— START MATERIAL FOR THIS EXERCISE —

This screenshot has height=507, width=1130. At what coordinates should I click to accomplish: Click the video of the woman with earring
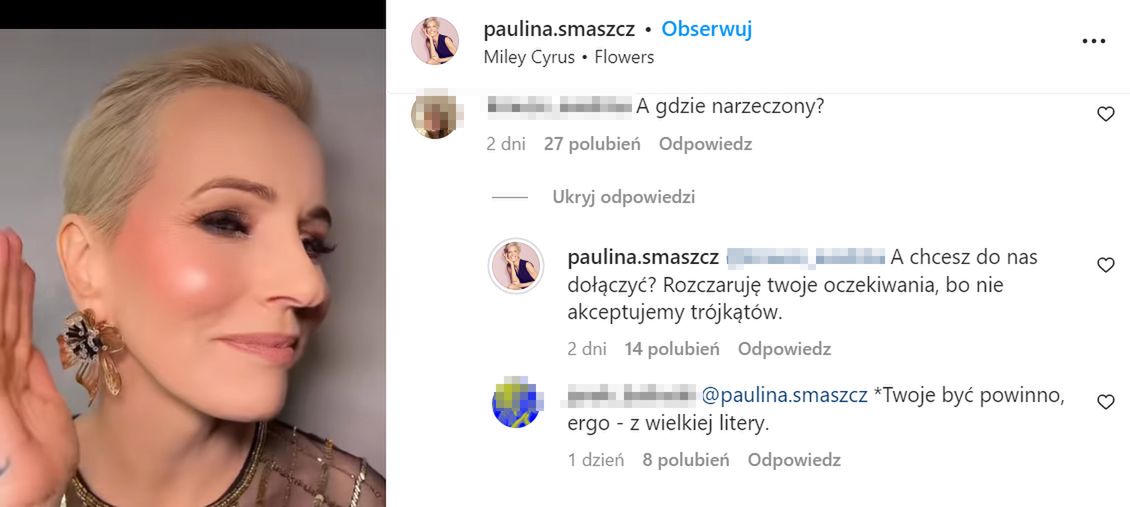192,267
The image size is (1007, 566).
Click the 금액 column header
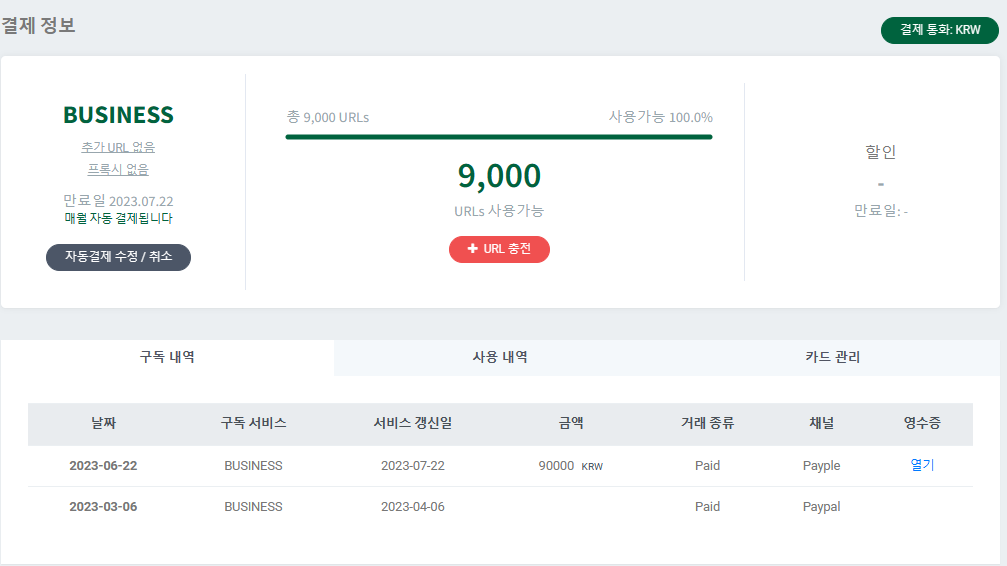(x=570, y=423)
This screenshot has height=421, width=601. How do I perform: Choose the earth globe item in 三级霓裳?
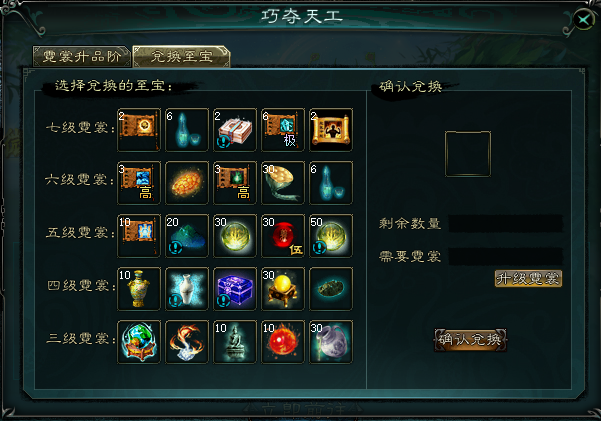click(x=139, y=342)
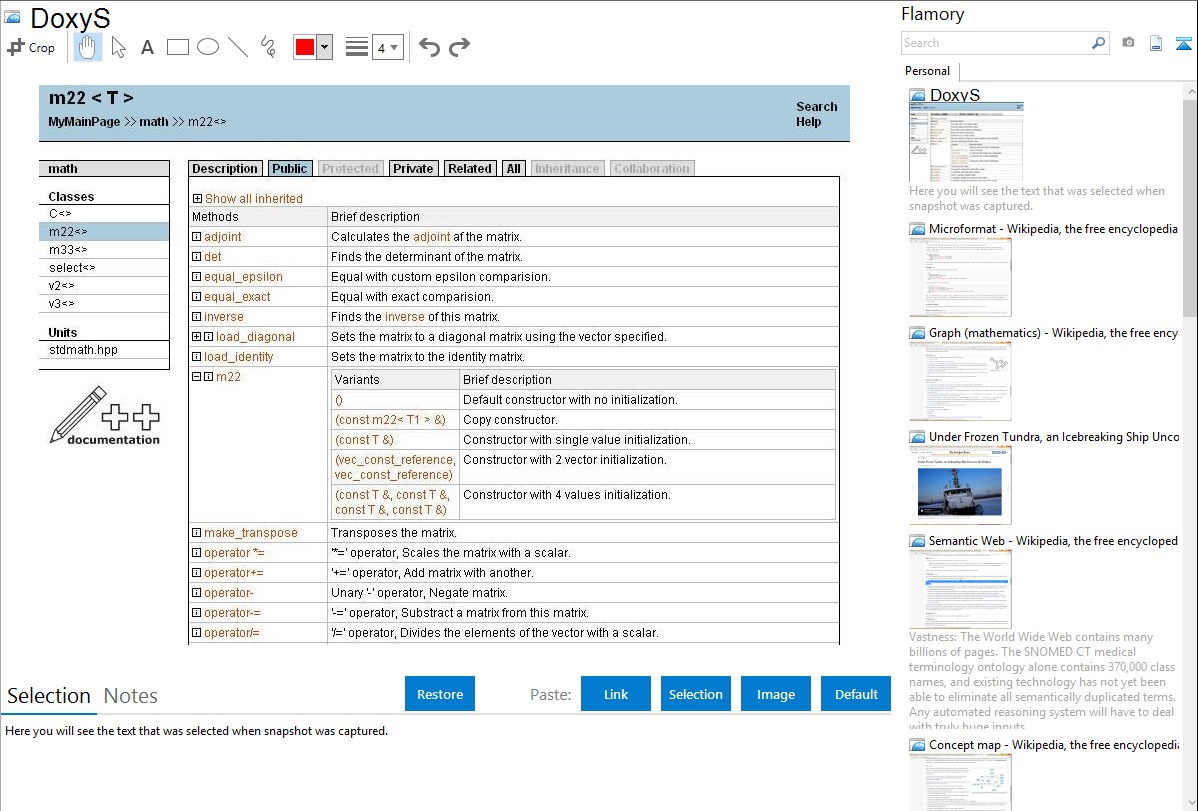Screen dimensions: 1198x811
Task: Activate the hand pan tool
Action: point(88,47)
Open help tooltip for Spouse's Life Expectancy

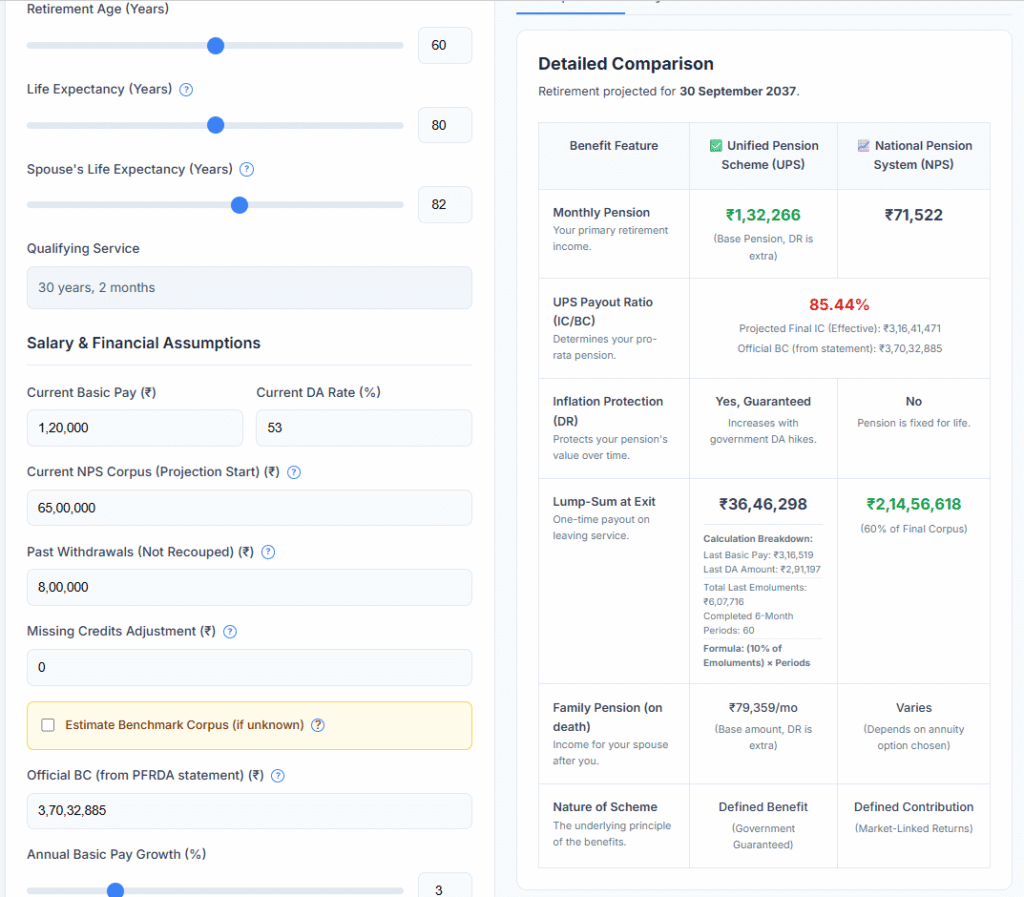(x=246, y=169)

— END MATERIAL FOR THIS EXERCISE —

EXERCISE DIRECTIONS »
Set down every one of the entries above word for word, leaving out the pictures.

ANSWER TO THIS EXERCISE »
This screenshot has height=507, width=1130. At what coordinates should I click to accomplish: Click the video of the woman with earring
192,267
The image size is (1007, 566).
Click the 금액 column header
(x=570, y=423)
This screenshot has height=421, width=601. How do I perform: Choose the earth globe item in 三级霓裳?
click(x=139, y=342)
Screen dimensions: 1198x811
Task: Activate the hand pan tool
Action: point(88,47)
Open help tooltip for Spouse's Life Expectancy

(x=246, y=169)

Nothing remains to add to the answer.